What the exercise asks: Scan the material below for the word "scale", then copy every line in which it appears.
+---+
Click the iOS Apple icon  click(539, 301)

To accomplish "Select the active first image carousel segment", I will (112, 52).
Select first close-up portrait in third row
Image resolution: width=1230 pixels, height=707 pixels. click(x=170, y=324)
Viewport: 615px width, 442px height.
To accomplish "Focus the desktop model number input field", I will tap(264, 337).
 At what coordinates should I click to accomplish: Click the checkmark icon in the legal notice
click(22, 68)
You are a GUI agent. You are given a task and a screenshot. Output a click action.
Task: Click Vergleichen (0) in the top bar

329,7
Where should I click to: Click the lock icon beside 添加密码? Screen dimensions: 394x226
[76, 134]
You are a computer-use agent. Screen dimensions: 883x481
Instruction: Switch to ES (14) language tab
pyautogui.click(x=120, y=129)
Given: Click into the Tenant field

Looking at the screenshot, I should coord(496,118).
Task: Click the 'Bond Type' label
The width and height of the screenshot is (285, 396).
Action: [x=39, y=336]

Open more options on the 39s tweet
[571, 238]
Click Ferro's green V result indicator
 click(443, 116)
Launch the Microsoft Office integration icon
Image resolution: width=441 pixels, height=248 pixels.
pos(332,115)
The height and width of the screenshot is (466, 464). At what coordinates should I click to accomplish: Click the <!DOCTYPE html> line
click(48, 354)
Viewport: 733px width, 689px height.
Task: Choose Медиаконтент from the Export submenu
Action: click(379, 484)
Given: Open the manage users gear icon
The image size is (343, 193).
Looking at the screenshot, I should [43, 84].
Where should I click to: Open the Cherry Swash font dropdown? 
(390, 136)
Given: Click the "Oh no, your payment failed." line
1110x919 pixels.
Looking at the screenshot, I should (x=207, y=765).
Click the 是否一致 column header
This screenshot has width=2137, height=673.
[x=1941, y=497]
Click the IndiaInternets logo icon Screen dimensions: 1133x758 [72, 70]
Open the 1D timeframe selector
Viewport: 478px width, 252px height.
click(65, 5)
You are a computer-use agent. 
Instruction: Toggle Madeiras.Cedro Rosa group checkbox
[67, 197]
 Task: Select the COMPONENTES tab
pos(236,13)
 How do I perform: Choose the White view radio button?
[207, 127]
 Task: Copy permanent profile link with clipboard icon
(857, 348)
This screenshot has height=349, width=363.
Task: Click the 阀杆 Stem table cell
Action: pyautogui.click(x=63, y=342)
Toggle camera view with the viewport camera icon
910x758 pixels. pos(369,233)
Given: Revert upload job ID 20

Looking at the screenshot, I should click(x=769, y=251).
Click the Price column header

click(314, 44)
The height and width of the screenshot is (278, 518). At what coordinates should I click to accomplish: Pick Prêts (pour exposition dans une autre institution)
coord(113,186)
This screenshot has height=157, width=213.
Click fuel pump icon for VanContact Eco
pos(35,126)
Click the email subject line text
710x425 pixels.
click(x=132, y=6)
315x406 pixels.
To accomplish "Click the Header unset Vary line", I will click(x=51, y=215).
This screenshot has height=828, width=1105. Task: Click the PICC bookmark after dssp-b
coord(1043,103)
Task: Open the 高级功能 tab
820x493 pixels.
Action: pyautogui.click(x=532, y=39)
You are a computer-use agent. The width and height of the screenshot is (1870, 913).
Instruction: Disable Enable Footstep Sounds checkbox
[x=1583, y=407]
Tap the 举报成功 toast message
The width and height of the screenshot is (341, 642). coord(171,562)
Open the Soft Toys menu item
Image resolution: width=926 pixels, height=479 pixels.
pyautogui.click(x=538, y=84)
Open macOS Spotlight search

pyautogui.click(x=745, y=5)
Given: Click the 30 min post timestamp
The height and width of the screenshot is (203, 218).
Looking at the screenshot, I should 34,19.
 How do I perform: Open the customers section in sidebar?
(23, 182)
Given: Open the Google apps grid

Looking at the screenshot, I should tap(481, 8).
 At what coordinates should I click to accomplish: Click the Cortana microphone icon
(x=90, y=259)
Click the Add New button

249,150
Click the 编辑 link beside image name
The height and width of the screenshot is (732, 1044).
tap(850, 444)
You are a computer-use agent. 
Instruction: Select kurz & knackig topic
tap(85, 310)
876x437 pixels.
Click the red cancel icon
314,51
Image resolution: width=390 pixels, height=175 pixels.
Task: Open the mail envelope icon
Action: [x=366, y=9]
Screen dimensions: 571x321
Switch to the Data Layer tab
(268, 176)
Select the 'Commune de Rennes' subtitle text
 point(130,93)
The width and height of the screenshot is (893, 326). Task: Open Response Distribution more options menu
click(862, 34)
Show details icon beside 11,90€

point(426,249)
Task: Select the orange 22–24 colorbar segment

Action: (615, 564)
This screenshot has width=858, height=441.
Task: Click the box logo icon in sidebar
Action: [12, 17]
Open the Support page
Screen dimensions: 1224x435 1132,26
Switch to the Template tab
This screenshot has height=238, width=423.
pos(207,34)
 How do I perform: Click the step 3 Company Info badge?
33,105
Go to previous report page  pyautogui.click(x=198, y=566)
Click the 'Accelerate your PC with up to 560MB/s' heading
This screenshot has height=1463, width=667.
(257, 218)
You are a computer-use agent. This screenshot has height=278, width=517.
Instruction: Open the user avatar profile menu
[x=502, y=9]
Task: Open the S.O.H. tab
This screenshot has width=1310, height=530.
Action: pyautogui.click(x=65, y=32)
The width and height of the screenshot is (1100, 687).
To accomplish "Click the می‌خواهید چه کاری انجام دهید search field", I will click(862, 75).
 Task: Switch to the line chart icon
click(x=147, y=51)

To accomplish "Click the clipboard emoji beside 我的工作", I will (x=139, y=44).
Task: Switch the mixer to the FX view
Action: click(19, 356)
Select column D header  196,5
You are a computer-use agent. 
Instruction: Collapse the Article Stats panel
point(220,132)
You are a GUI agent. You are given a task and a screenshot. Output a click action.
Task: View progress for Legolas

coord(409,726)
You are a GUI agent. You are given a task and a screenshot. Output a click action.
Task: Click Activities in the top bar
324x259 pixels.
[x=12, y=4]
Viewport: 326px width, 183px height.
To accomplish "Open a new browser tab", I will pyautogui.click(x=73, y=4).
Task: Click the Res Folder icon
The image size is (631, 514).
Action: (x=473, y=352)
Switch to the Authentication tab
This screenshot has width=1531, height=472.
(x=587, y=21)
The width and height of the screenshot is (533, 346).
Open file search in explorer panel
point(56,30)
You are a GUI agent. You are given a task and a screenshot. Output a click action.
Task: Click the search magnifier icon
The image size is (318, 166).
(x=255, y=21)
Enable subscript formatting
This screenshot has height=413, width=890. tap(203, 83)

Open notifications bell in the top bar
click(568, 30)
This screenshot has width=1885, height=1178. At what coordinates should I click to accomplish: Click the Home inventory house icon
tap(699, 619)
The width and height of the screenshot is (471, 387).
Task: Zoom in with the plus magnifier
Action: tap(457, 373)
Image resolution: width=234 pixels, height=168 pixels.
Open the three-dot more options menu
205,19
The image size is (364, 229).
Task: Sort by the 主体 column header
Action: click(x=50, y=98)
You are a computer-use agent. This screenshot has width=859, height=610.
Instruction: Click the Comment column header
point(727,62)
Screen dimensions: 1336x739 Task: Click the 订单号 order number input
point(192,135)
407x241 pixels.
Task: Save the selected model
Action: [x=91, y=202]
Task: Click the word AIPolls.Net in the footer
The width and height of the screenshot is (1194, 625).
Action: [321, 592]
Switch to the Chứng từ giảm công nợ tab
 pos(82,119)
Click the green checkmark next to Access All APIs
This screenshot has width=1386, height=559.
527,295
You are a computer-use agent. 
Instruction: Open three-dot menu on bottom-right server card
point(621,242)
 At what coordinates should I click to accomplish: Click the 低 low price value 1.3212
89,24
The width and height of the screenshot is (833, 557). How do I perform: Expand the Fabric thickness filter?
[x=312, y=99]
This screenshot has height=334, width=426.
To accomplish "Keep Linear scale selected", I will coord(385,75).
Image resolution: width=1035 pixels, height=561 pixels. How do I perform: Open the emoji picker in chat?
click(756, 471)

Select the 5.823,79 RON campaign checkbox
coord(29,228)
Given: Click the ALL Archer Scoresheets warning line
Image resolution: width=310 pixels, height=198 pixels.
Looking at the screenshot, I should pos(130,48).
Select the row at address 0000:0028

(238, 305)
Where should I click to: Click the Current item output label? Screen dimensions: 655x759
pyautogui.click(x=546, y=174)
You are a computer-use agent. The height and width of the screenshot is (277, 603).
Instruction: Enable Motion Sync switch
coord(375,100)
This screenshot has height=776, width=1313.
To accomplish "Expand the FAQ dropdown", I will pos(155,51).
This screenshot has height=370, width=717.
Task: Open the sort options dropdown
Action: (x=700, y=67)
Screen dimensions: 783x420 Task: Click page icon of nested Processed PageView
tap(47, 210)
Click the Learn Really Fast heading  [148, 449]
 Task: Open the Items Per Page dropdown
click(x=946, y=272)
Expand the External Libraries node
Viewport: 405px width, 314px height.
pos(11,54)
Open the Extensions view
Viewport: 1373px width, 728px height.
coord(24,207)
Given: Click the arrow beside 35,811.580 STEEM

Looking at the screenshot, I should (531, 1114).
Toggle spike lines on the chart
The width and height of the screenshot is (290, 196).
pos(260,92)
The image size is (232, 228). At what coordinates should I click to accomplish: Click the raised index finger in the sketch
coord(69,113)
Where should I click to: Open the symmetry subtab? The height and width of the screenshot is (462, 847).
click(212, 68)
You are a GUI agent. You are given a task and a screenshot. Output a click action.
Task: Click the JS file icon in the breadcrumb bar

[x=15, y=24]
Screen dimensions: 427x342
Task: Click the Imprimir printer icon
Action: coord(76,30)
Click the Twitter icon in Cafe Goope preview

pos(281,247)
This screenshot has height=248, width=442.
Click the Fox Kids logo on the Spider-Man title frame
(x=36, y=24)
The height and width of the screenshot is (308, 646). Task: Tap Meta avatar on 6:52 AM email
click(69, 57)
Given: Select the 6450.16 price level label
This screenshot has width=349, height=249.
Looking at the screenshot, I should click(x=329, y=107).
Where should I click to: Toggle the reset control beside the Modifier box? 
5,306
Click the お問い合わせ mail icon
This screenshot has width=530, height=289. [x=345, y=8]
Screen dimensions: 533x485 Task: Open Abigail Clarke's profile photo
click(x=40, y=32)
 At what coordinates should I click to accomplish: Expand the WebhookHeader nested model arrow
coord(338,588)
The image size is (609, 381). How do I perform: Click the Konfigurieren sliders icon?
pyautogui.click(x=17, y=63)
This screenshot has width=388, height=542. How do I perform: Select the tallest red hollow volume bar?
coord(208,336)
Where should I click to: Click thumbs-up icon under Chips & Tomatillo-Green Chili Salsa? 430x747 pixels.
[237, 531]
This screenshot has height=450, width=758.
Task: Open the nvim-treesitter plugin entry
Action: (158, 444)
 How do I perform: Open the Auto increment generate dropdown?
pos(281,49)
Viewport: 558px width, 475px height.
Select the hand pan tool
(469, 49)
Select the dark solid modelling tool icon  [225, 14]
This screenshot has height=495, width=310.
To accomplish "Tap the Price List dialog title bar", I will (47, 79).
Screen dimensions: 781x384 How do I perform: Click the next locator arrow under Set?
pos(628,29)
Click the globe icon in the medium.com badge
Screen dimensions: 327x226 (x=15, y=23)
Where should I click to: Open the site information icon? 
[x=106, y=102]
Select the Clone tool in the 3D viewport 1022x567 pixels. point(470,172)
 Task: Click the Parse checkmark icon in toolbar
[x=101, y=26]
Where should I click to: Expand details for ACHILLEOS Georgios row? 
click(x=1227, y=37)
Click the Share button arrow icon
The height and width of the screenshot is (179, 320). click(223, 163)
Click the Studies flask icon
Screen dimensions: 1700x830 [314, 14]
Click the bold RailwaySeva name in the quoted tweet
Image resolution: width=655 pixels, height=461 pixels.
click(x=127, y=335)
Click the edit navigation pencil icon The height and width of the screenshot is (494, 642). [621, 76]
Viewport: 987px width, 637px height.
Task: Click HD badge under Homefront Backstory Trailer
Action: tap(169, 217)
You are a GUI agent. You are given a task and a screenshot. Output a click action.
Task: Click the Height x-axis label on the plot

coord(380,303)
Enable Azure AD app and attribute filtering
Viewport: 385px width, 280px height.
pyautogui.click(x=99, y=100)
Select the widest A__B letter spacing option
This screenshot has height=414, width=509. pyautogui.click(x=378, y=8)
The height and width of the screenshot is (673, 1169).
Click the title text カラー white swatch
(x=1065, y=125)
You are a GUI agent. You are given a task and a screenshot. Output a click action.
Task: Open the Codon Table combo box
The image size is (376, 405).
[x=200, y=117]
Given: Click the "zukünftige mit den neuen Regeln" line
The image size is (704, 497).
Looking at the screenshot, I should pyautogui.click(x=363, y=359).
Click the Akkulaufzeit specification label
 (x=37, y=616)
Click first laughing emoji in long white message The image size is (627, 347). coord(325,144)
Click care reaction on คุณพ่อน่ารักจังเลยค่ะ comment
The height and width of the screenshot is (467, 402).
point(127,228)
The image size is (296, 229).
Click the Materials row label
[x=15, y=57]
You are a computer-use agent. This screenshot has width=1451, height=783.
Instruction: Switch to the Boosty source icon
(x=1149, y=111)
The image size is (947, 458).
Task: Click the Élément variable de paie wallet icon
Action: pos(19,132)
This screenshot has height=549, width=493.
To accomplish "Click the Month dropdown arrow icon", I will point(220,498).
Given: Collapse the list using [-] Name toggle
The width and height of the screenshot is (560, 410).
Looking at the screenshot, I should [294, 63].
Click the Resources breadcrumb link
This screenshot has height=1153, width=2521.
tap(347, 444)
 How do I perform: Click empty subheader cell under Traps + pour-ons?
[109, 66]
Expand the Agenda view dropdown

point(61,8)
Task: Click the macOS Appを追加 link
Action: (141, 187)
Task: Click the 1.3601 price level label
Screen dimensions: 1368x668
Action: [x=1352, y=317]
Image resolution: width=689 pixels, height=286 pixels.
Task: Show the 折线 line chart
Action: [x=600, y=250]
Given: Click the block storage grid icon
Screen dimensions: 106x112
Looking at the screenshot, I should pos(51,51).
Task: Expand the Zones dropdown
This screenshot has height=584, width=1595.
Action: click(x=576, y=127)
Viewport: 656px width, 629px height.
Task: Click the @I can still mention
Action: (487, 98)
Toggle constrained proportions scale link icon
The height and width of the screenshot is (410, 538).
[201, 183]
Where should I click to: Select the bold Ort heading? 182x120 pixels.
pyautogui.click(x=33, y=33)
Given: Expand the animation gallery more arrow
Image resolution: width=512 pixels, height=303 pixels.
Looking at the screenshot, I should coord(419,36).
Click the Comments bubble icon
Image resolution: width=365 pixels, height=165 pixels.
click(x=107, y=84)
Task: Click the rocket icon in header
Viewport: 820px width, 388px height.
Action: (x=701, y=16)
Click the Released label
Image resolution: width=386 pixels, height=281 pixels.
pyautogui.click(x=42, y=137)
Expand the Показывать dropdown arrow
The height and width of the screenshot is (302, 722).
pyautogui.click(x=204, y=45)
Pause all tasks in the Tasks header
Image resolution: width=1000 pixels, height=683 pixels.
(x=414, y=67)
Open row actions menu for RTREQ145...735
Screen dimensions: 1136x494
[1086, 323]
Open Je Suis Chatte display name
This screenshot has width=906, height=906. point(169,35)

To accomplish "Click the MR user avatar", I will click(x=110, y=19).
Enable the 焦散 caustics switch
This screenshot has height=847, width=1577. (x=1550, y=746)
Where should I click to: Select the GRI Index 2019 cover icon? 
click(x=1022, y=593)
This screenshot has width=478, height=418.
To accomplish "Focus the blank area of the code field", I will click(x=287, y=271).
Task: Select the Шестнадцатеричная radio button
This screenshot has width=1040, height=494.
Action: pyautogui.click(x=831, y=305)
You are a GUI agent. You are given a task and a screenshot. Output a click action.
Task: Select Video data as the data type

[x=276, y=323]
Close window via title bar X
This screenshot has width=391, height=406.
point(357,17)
+---+
The completed task:
To accomplish "Keep Linear scale selected", I will coord(385,75).
Toggle constrained proportions scale link icon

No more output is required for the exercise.